Saunas have been around for more than 2000 years, but only now is it really becoming clear just how beneficial they are for your body.
New research has revealed the benefits of the heated wooden cabins as wide-ranging and going well beyond the mere elimination of impurities.
For the reality is that, while sweat can release some toxins, that job really belongs to your kidneys and your liver.
And forget about having a sauna to shift a case of the sniffles. A German study showed that inhaling hot air while in a sauna had no major impact on the symptoms of a common cold.
So what can a sauna help with? Lets take a look at some of the latest findings:
Risk of stroke…
Take a sauna two or three times a week and you’ll be 12% less likely to have a stroke than someone who takes just one, according to a 2018 University of Eastern Finland observational study.
It also found that those hitting a sauna between four and seven times a week had a 62% reduced risk of stroke.
Another Finnish study suggested that frequent stints in the sauna can also reduce blood pressure, by improving the flexibility of the blood vessels and sweating off excess fluid.

Data provided:
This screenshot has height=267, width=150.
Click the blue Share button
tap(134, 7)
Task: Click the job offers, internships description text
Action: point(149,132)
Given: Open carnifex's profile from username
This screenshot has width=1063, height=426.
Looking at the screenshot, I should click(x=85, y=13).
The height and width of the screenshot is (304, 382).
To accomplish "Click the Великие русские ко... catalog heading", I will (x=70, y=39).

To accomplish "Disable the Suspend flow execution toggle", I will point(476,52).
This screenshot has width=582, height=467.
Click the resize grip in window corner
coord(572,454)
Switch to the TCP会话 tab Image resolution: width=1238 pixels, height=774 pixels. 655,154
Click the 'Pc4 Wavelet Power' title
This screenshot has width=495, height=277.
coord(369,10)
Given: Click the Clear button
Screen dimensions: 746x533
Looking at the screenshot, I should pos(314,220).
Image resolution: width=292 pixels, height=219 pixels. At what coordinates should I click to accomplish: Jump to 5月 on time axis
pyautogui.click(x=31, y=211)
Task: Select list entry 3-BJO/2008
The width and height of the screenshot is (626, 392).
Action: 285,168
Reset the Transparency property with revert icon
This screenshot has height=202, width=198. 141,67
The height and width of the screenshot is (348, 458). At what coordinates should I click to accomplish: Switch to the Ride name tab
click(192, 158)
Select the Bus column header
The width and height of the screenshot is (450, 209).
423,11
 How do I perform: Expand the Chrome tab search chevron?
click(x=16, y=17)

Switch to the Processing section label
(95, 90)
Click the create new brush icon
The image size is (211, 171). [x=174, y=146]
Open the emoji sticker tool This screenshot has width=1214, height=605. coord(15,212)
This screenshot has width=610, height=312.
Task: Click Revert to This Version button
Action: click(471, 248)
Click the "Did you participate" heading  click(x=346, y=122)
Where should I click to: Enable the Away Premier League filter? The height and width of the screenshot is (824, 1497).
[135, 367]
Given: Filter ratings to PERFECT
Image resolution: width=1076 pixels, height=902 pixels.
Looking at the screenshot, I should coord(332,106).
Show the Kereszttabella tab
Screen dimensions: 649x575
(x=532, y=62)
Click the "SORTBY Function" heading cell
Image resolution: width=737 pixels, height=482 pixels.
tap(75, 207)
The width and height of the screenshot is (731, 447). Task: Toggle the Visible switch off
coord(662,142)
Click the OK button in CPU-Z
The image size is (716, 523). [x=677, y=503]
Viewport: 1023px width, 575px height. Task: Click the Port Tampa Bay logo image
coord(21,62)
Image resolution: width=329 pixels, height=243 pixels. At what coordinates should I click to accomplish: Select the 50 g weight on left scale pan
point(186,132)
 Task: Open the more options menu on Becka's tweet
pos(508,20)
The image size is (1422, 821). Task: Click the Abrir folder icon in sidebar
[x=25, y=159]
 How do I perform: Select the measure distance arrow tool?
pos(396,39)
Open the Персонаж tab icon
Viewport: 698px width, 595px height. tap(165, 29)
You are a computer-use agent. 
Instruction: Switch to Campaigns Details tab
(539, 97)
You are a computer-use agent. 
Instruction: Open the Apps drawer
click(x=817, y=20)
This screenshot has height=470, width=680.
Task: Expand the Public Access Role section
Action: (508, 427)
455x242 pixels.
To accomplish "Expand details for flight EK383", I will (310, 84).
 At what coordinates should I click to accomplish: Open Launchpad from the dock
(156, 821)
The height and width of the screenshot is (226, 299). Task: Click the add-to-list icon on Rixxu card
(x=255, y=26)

Prompt: For the text on saunas above, decide whether each statement agrees with it, answering yes or no and quoting the words that decide it: (a) Sweating is the body's main way of getting rid of toxins. (b) A German study found that breathing hot air in a sauna did little for common cold symptoms. (c) People taking a sauna four to seven times a week had a 12% lower risk of stroke.

Written answer:
(a) No: "that job really belongs to your kidneys and your liver."
(b) Yes: "inhaling hot air while in a sauna had no major impact on the symptoms of a common cold."
(c) No: "those hitting a sauna between four and seven times a week had a 62% reduced risk of stroke."